Faire la cuisine sans un bon couteau revient à faire du tennis sans raquette. Inutile de multiplier les lames; il faut avoir les bonnes. Conseils d'experts pour s'outiller comme les chefs.

Le prolongement de la main

C'est avec les meilleurs outils qu'on fait le meilleur travail. Or, le couteau est un accessoire souvent négligé en cuisine. Malgré ce qu'en pensent certaines personnes, une lame émoussée n'est pas moins dangereuse, bien au contraire. «Un couteau mal aiguisé risque de glisser et exige qu'on force davantage», signale François Sigouin, professeur à l'Institut de tourisme et d'hôtellerie du Québec (ITHQ).

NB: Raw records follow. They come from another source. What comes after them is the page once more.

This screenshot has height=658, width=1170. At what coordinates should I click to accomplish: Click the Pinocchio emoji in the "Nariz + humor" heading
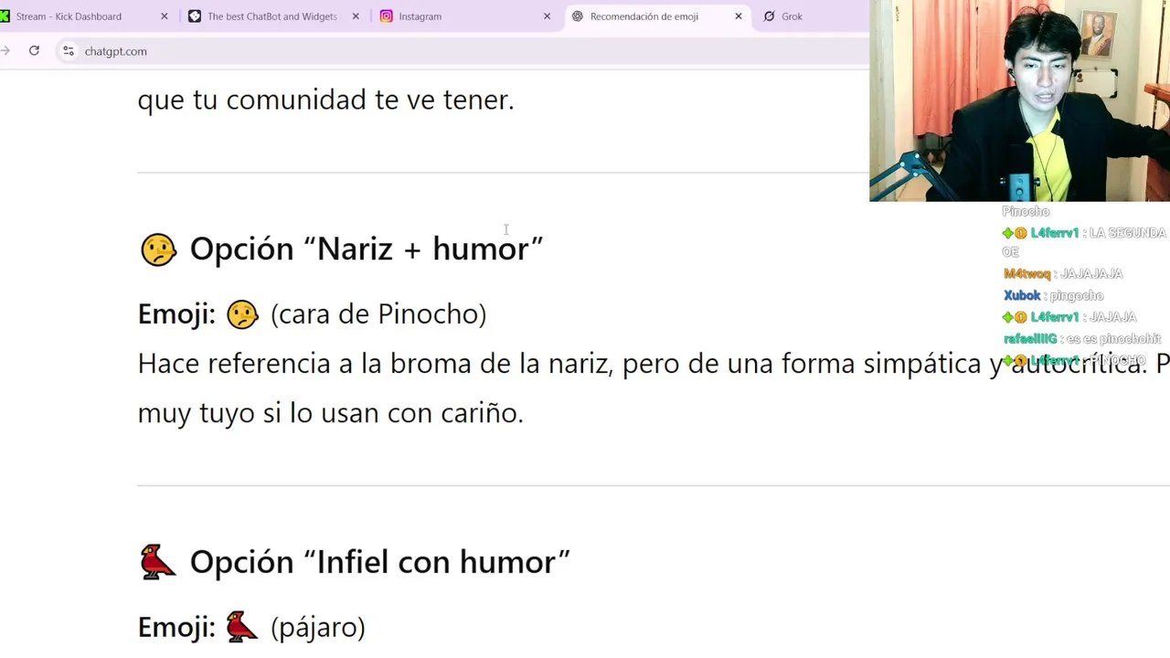tap(158, 249)
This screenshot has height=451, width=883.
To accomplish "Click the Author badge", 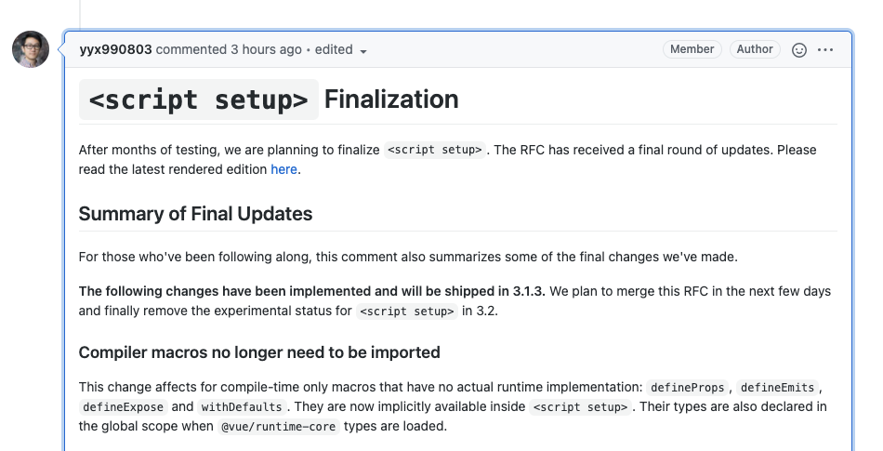I will click(x=755, y=49).
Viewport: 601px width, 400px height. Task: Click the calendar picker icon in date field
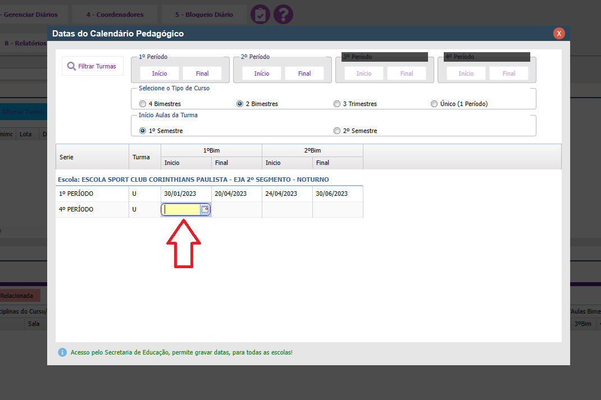click(205, 209)
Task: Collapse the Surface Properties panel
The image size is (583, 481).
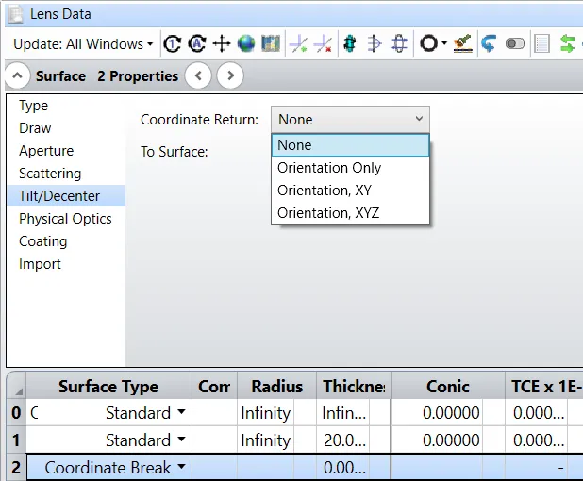Action: pyautogui.click(x=18, y=75)
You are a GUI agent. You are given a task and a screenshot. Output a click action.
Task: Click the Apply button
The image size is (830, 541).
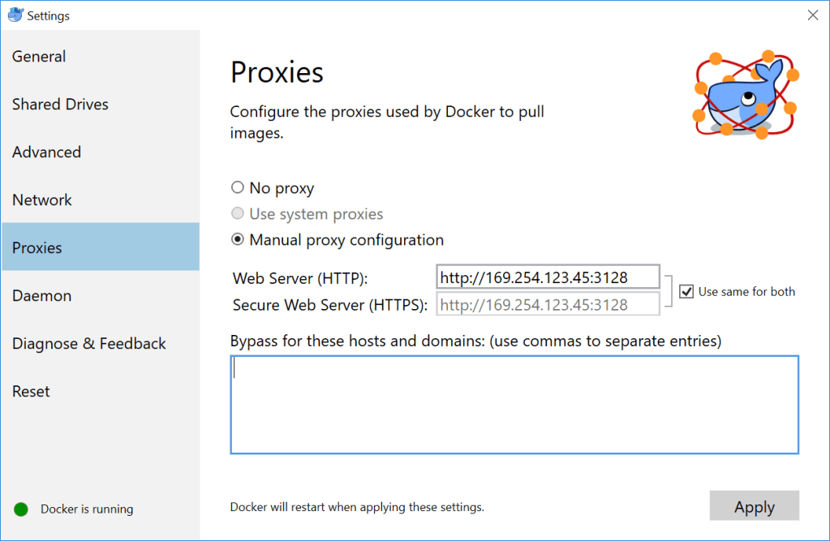(x=754, y=505)
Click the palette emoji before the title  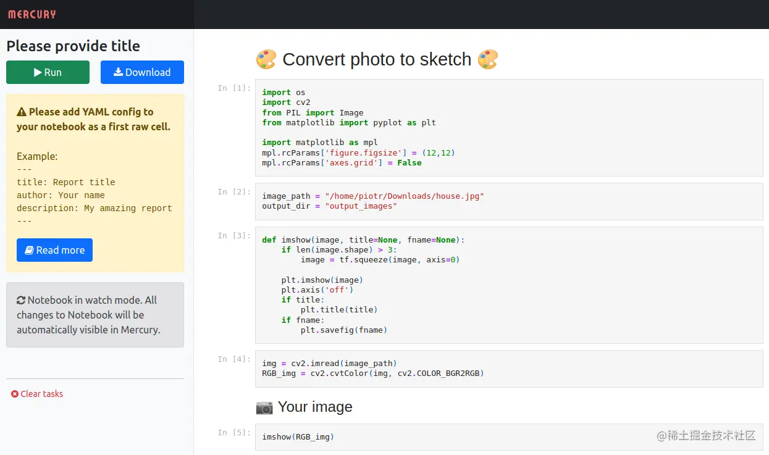point(266,59)
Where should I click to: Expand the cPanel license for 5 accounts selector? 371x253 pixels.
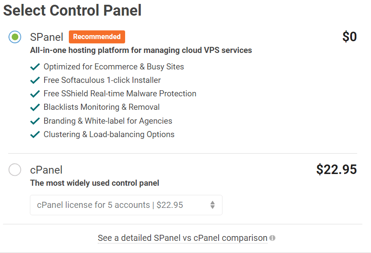point(126,205)
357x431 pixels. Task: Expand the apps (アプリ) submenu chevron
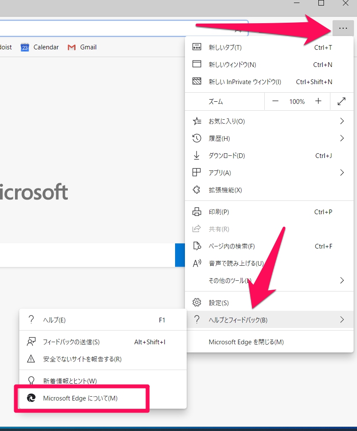coord(342,173)
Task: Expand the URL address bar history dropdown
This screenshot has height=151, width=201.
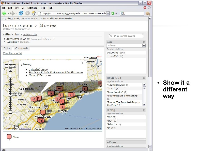Action: click(108, 13)
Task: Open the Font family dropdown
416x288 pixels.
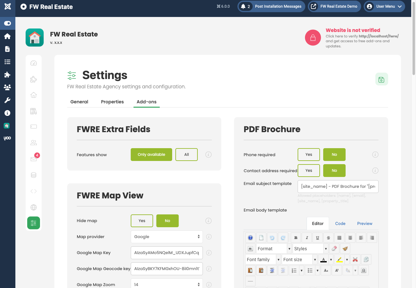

De là l'importance d'avoir une lame qui coupe bien. «Un couteau, c'est le prolongement de la main en cuisine, estime l'enseignant. Ce n'est pas pour rien que les chefs trimballent leur gaine de couteaux: il y a un attachement et un plaisir à cuisiner avec de bonnes lames.»

Et à ce chapitre, les spécialistes sont unanimes: plutôt que de payer pour un bloc de couteaux dans lequel on finira par utiliser les deux ou trois mêmes, il est préférable de les acheter à l'unité et d'investir dans la qualité plutôt que la quantité.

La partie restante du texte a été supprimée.